We quickly realized that in order for me to bond with my stepdaughter, I had to be just as active of a parent as my wife was. It’s tough to cement a bond as a parent to a child when you’re only acting like one when the “real” parent is busy or away. Foster one-on-one time for both your spouse and their child and yourself and your stepchild.

Switch off doing bath time and story time. Take turns with each of your playing a board game with your kids. Be confident in yourself as a parent! It makes a world of difference when a child feels safe and protected on an equal level by every parent they have.

Be patient with transitions. Safety and protection are those same two needs that need to flow seamlessly into the transition from one house to the other. Even when a blended family has a healthy co-parenting relationship, the switch to a new house and new people telling you what to do is always an adjustment.

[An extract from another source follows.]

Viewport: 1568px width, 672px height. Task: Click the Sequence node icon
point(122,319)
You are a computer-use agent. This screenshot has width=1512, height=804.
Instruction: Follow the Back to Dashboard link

Practice patience during the days your stepchild comes back to your home. Give your spouse and child some extra time together to re-bond during those first few hours. Be flexible with emotional outbursts as your child prepares to transition back. Most importantly, set your ego aside during these days and focus on creative a safe space.

Regardless of how you finished out the year, focus on a fresh parenting start in 2018. Jot these hacks along with your own on a sheet of paper to be mindful of them every day. Good luck, and make this the best year ever for you and your family!